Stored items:
- - - - - - -

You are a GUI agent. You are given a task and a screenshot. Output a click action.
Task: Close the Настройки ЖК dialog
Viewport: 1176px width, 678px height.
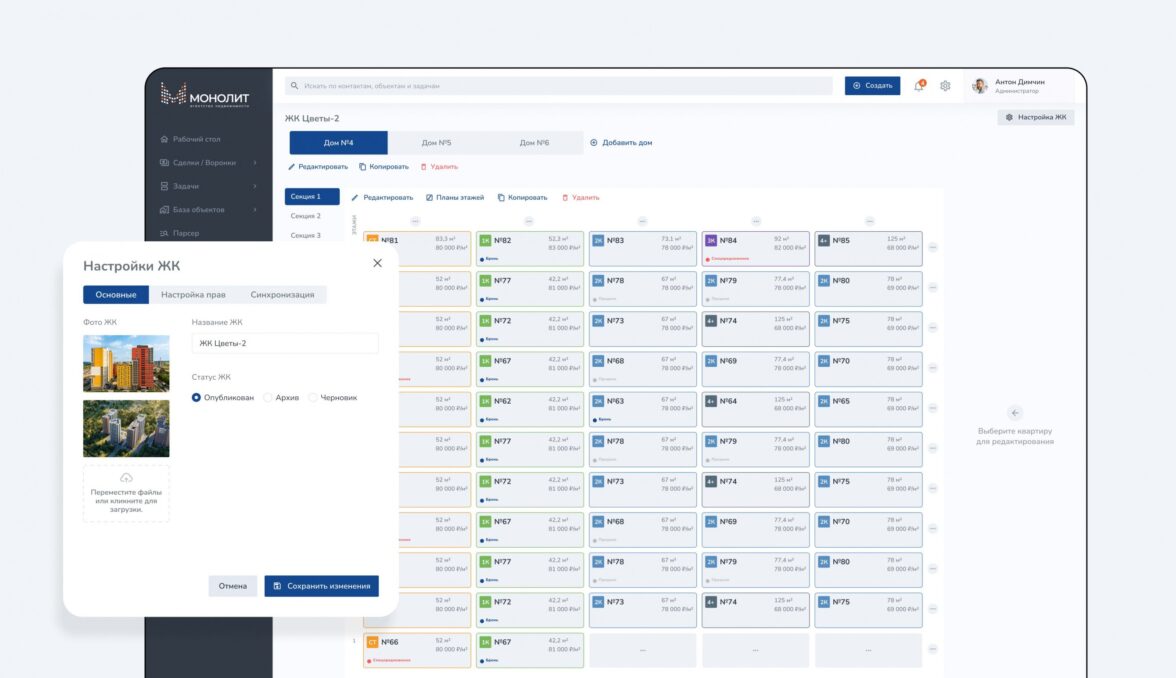[x=377, y=263]
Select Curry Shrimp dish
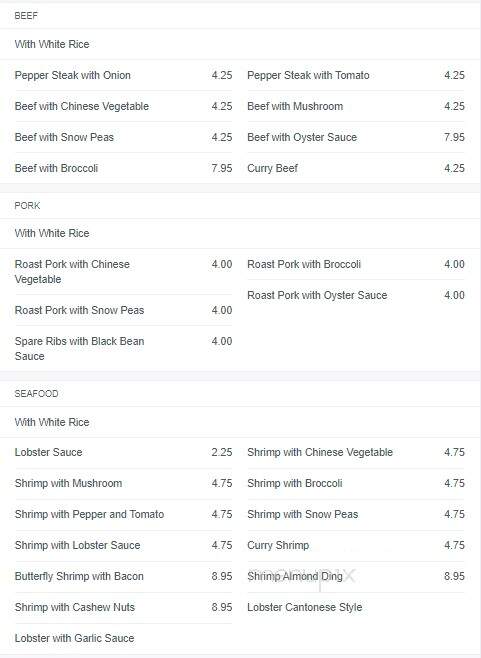This screenshot has width=481, height=658. coord(278,546)
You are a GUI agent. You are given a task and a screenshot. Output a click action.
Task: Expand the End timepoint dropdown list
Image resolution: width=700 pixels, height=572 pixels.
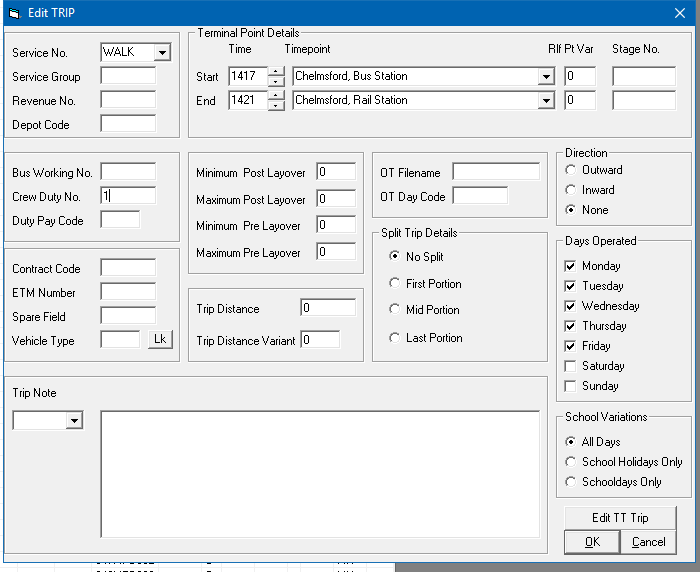pos(546,100)
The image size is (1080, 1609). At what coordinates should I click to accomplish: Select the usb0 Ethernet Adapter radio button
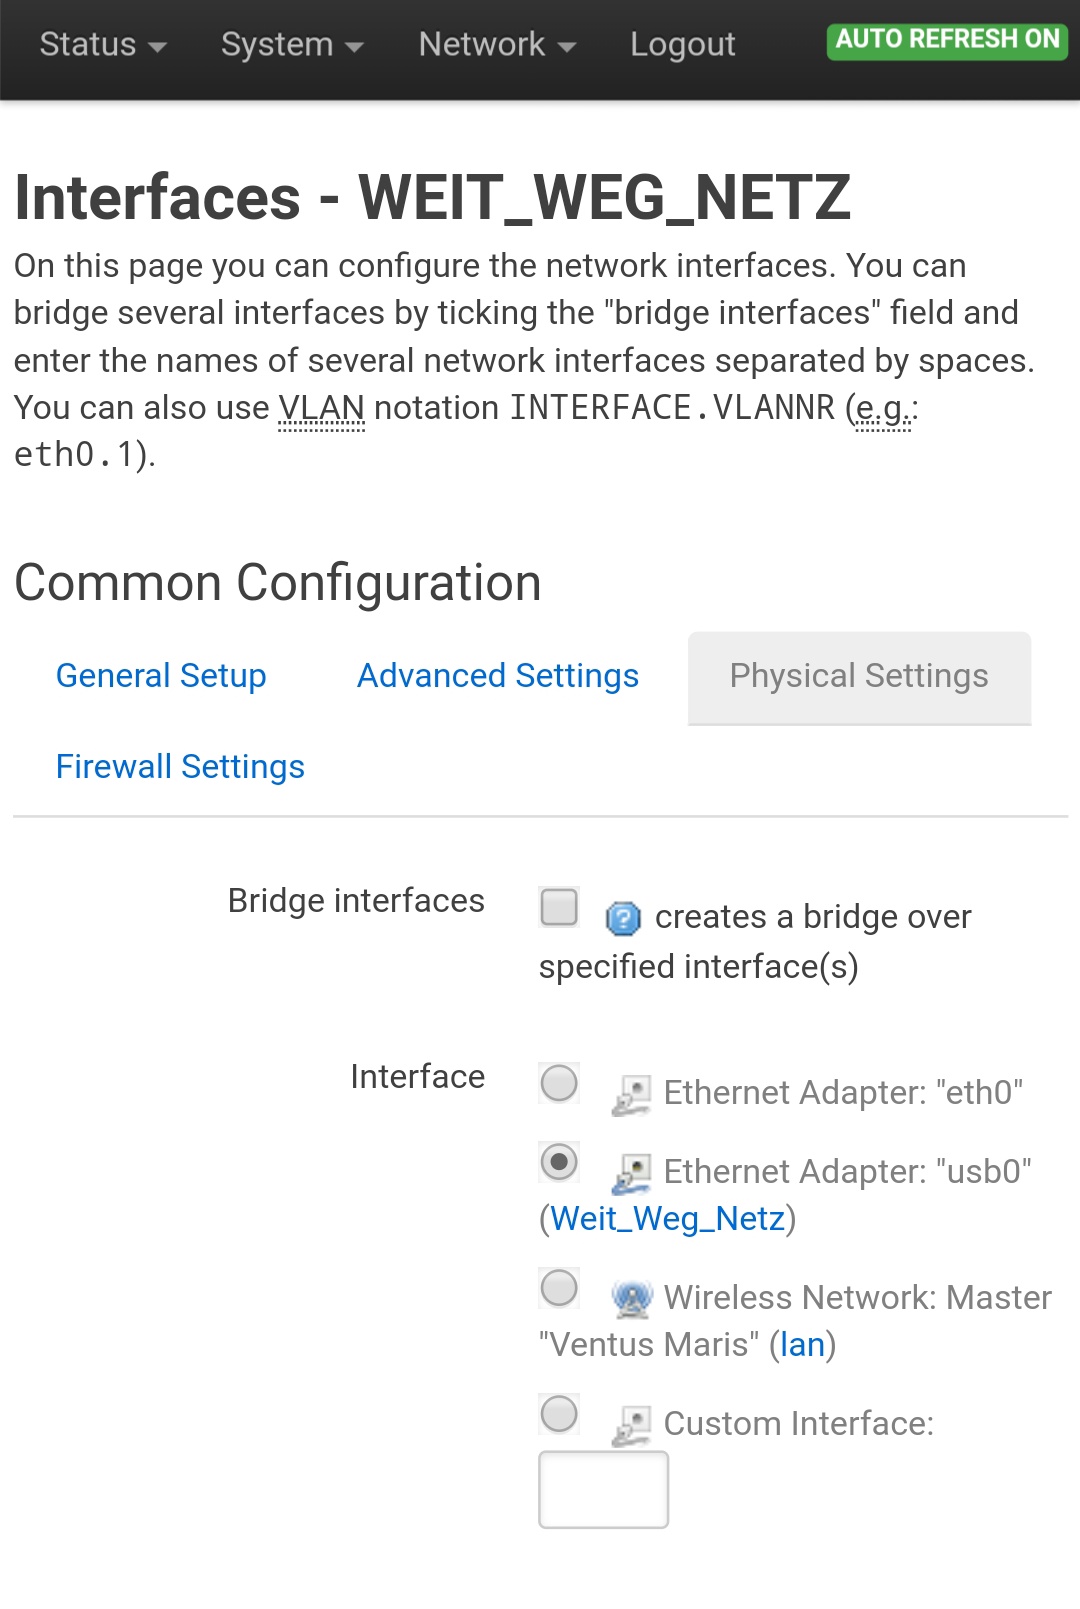point(559,1162)
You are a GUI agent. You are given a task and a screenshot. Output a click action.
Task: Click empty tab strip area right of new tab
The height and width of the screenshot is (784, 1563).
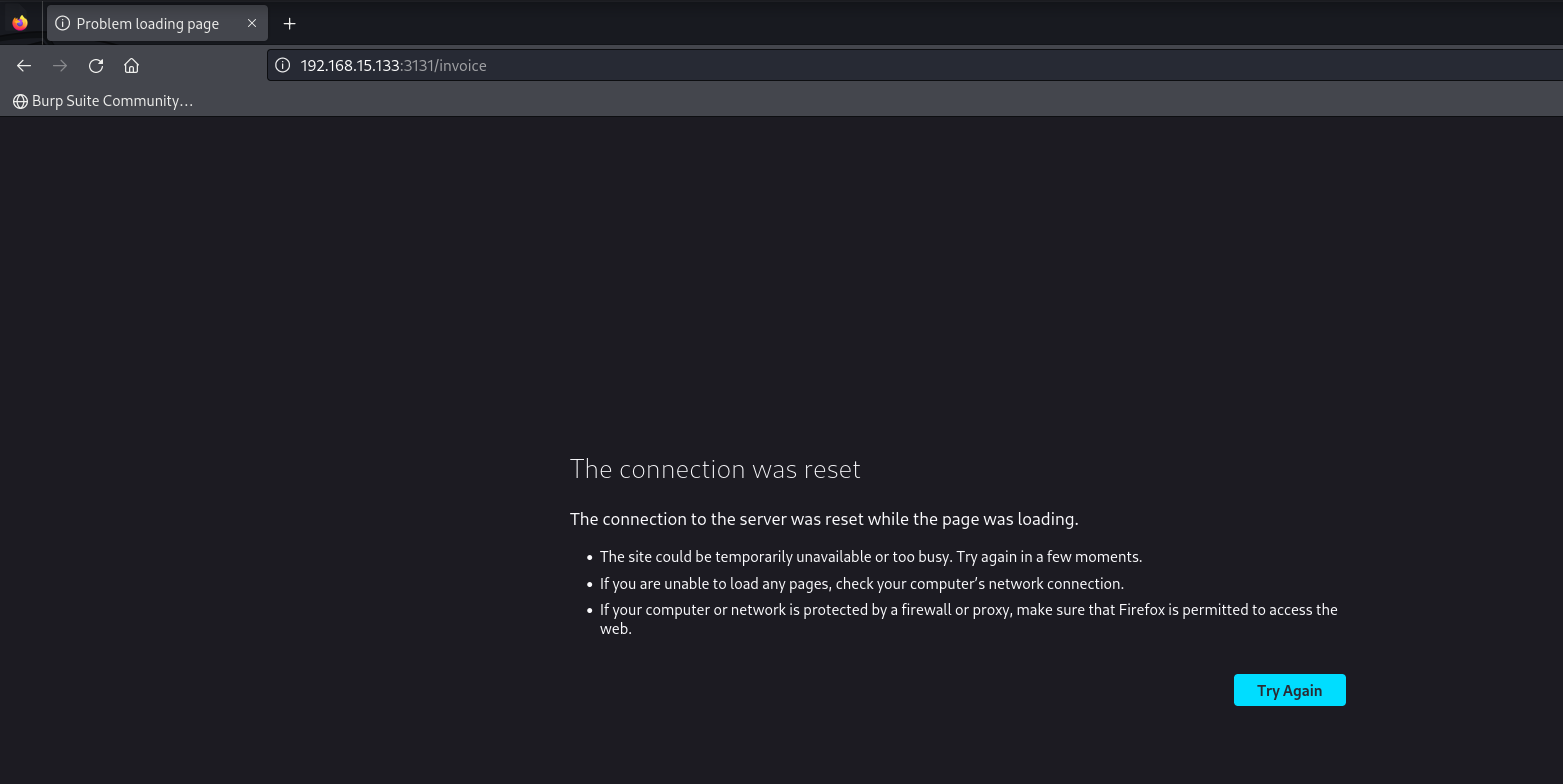[900, 24]
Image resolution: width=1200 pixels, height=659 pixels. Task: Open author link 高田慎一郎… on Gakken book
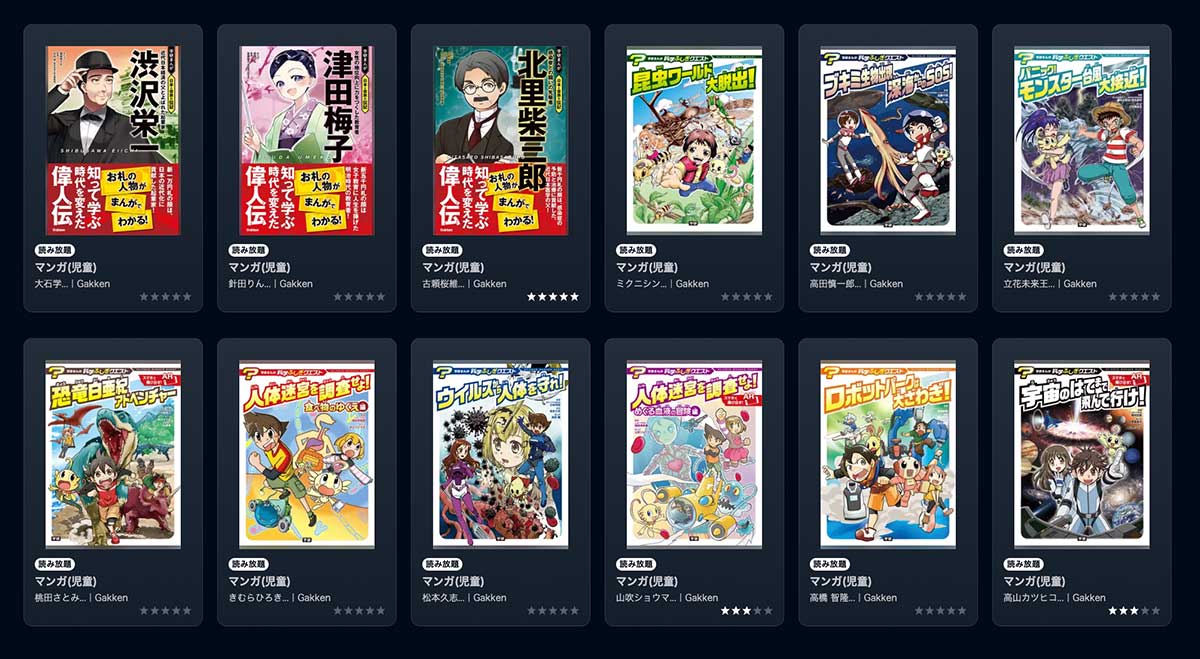pos(834,284)
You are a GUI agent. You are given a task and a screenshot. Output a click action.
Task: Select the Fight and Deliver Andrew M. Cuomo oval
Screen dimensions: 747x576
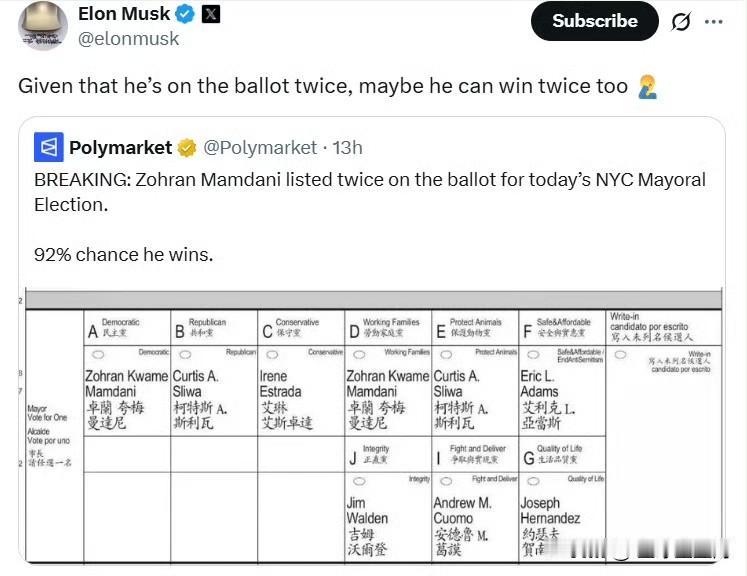(444, 481)
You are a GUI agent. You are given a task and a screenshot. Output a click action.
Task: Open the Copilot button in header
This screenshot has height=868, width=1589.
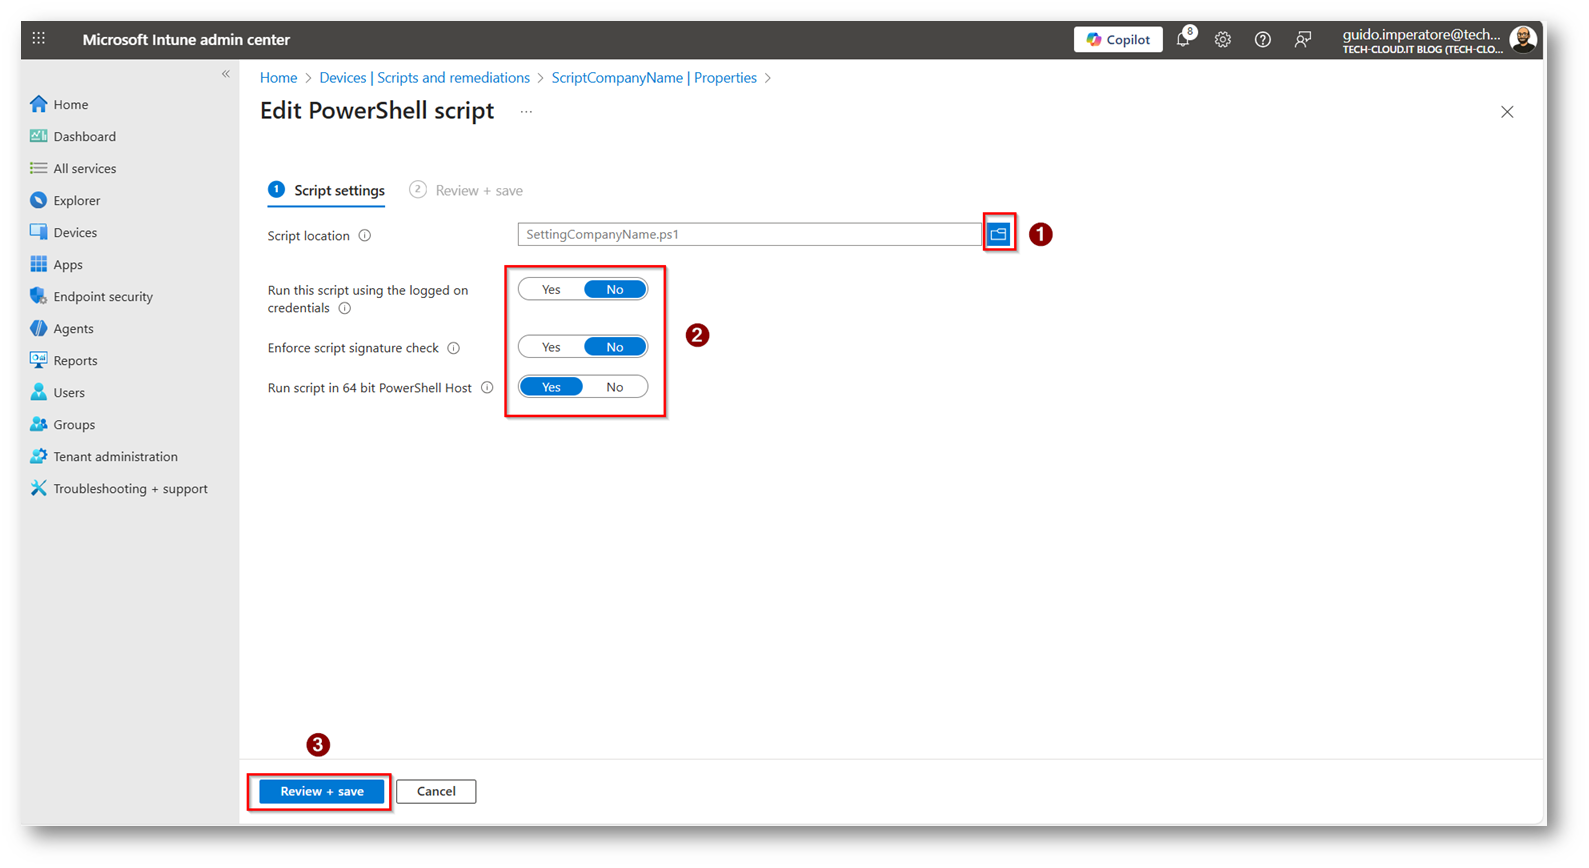coord(1117,40)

- - - - - - -

_Work to complete_. From the first line to the last, write out the data exactly, dropping any pictures.

_Task output_.
You are a GUI agent. You are given a task and a screenshot. Output a click action.
Task: Close the Настройки ЖК dialog
Viewport: 1176px width, 678px height.
[x=377, y=263]
Select Curry Shrimp dish
This screenshot has width=481, height=658. coord(278,546)
You are a GUI agent. You are given a task and a screenshot. Output a click action.
Task: Expand the End timepoint dropdown list
Image resolution: width=700 pixels, height=572 pixels.
pos(546,100)
The image size is (1080, 1609). At what coordinates should I click to accomplish: Select the usb0 Ethernet Adapter radio button
point(559,1162)
You are a GUI agent. You are given a task and a screenshot. Output a click action.
Task: Click empty tab strip area right of new tab
The height and width of the screenshot is (784, 1563).
[900, 24]
Image resolution: width=1200 pixels, height=659 pixels. Task: Open author link 高田慎一郎… on Gakken book
pos(834,284)
You are a GUI agent. You are given a task and a screenshot. Output a click action.
Task: Select the Fight and Deliver Andrew M. Cuomo oval
Screen dimensions: 747x576
(444, 481)
You are a GUI agent. You are given a task and a screenshot. Output a click action.
Task: Open the Copilot button in header
This screenshot has height=868, width=1589.
coord(1117,40)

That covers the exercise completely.